4. I just like new clothes.
I’ve seen my husband shake his head and grin when Miss Pink gets new clothes. She gets all excited and runs off to try them all on at once. She can’t wait to wear all the new things, straight away.
He’s seen it in our six year old daughter, but what I want to tell him is that women never really grow out of that. I love the feeling of wearing something new for the first time. I get bored of the same thing day after day. I think it’s a hangover from wearing a boring school uniform. Who am I kidding? I just love clothes, and new stuff makes me happy.
5. I compare myself to others.
I have gorgeous friends. Some are wonderfully stylish. Some are beautifully slender. Others still carry themselves with a confidence no matter what they wear.
I see the best in these women and find myself lacking in comparison. I know my husband will argue this point with me because he thinks I’m beautiful (see no.3), but I see these wonderful women and feel like they’re what I want to be when I grow up.

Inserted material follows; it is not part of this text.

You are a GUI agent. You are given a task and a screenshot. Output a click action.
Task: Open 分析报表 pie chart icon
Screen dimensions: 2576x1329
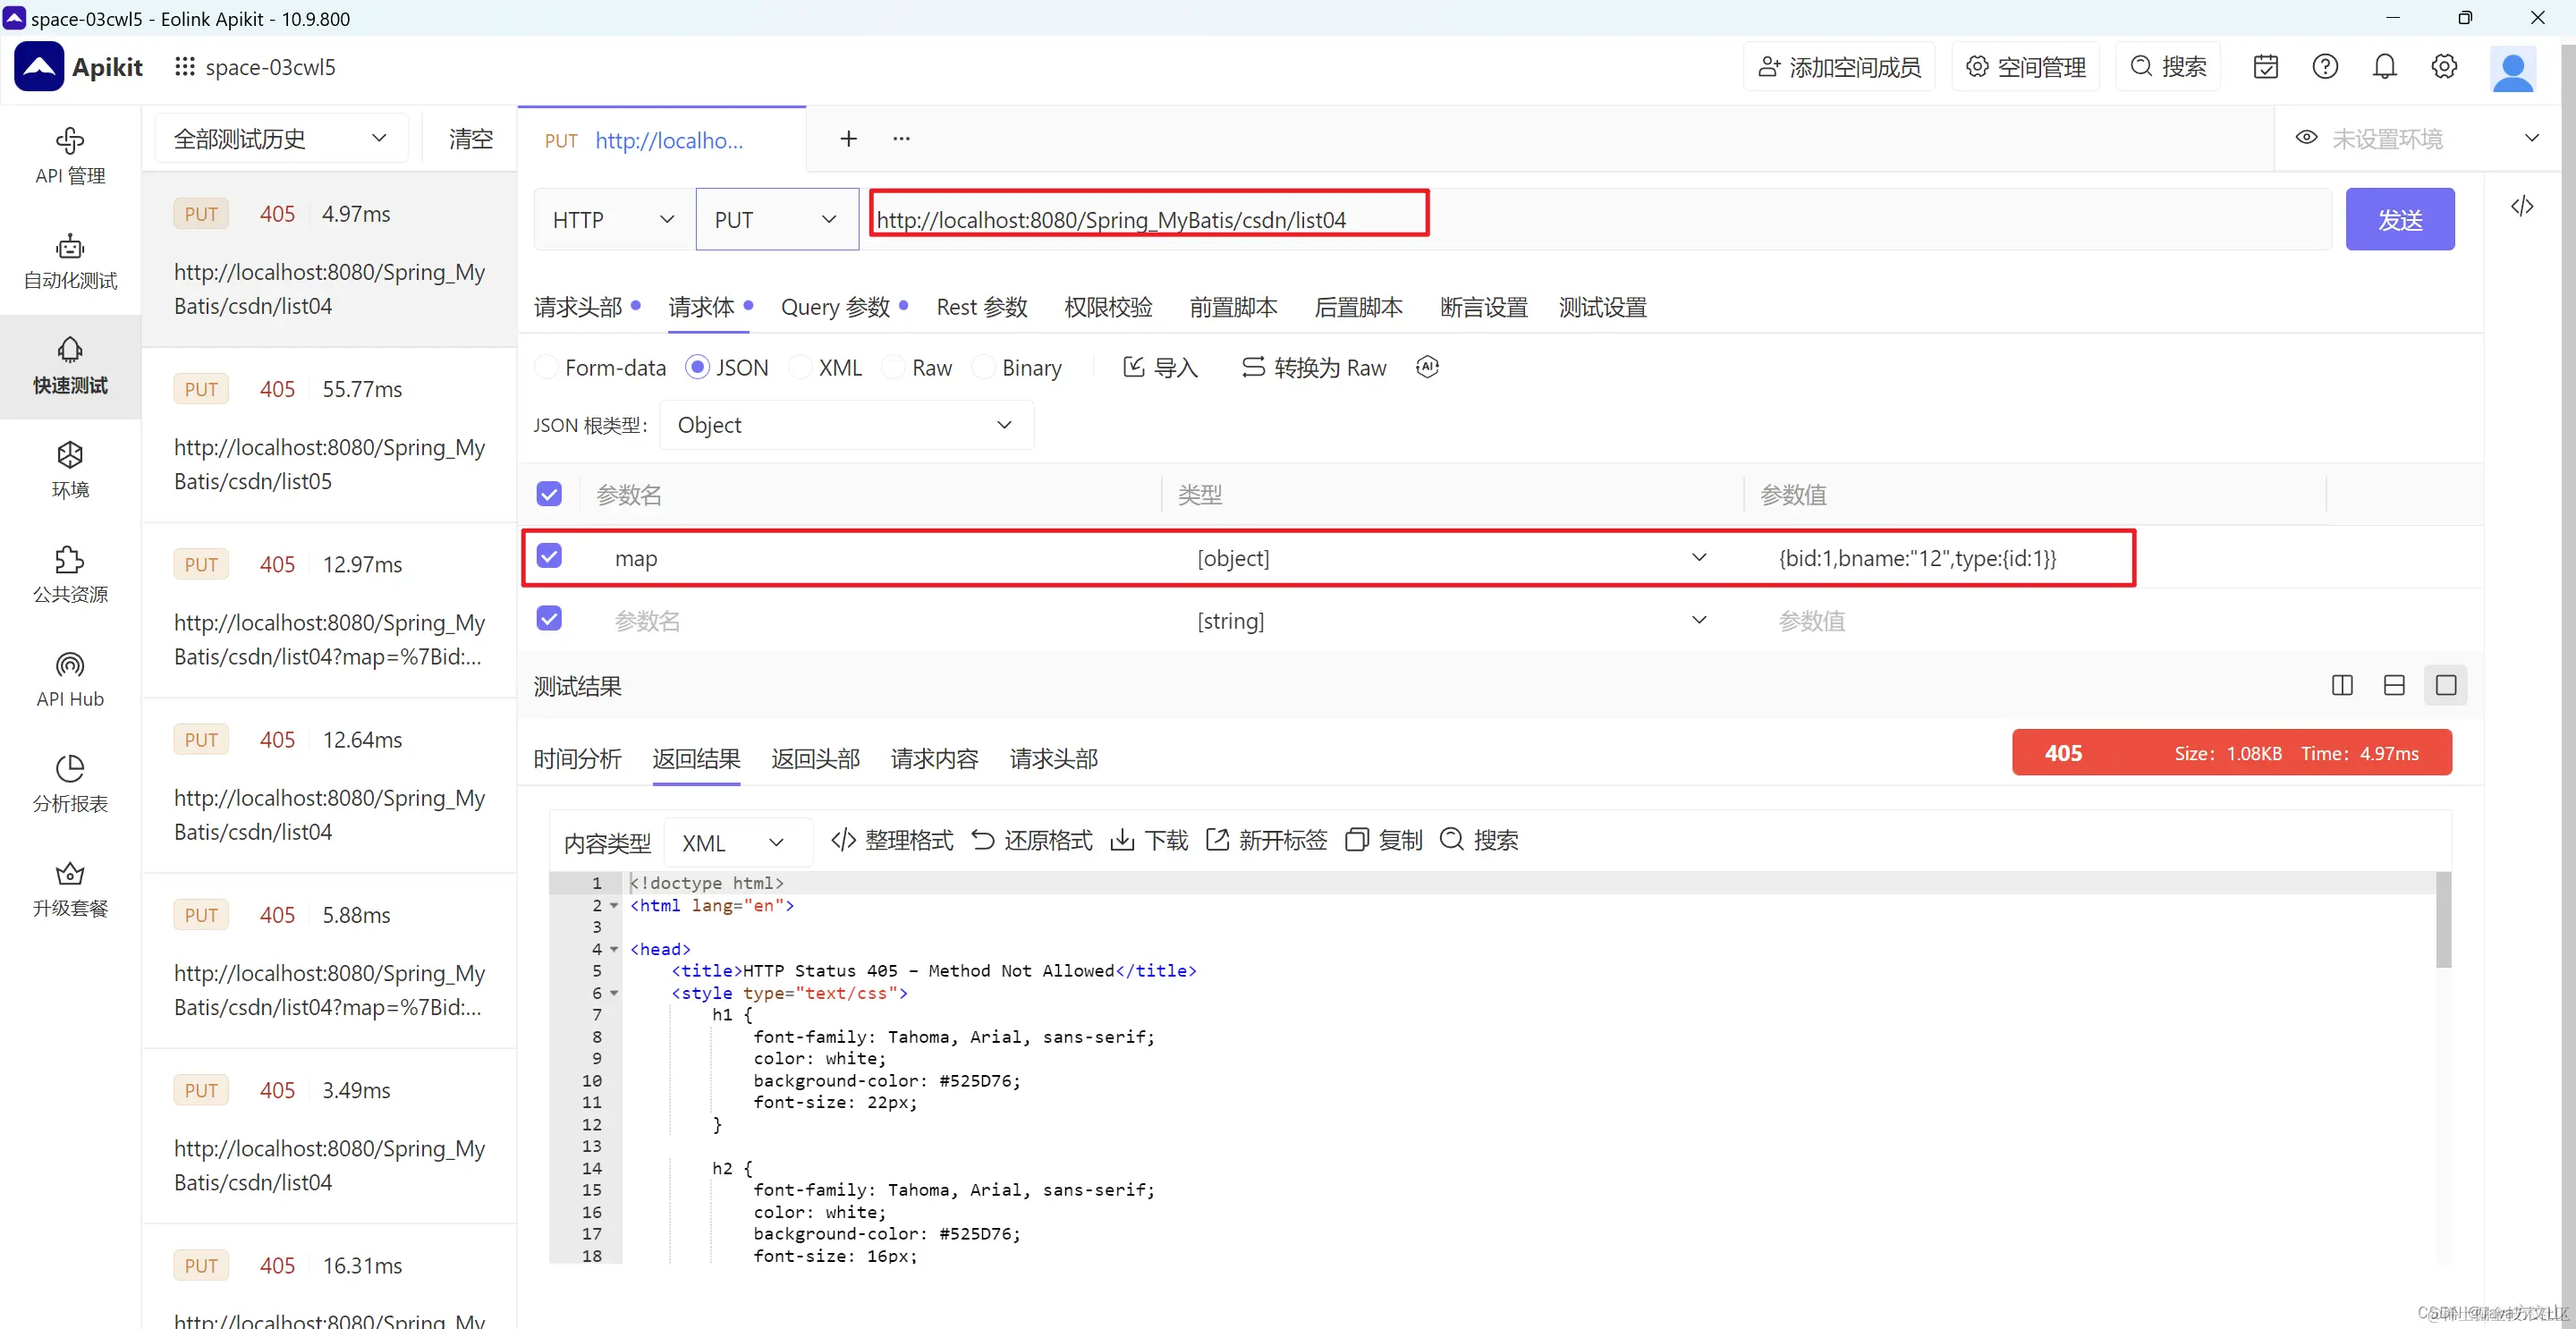coord(70,769)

6. Clothing tells a story.
When I say that I have nothing wear, I’m saying that I can’t anything to express what I’m trying to say about myself today.
I might want to portray myself as a smart, capable woman who has it all together. I look in the mirror and see the frazzled, dowdy mum who needs to throw some shampoo through her hair and has left that same load of washing in the machine for two days straight now, and is contemplating giving her children pre-cooked sausages for dinner instead of making a pinterest-worthy meal. Again.
Tomorrow that outfit may well tell a different story, but today I’m just not feeling it.
So there we have it. It’s more complicated than it seems isn’t it?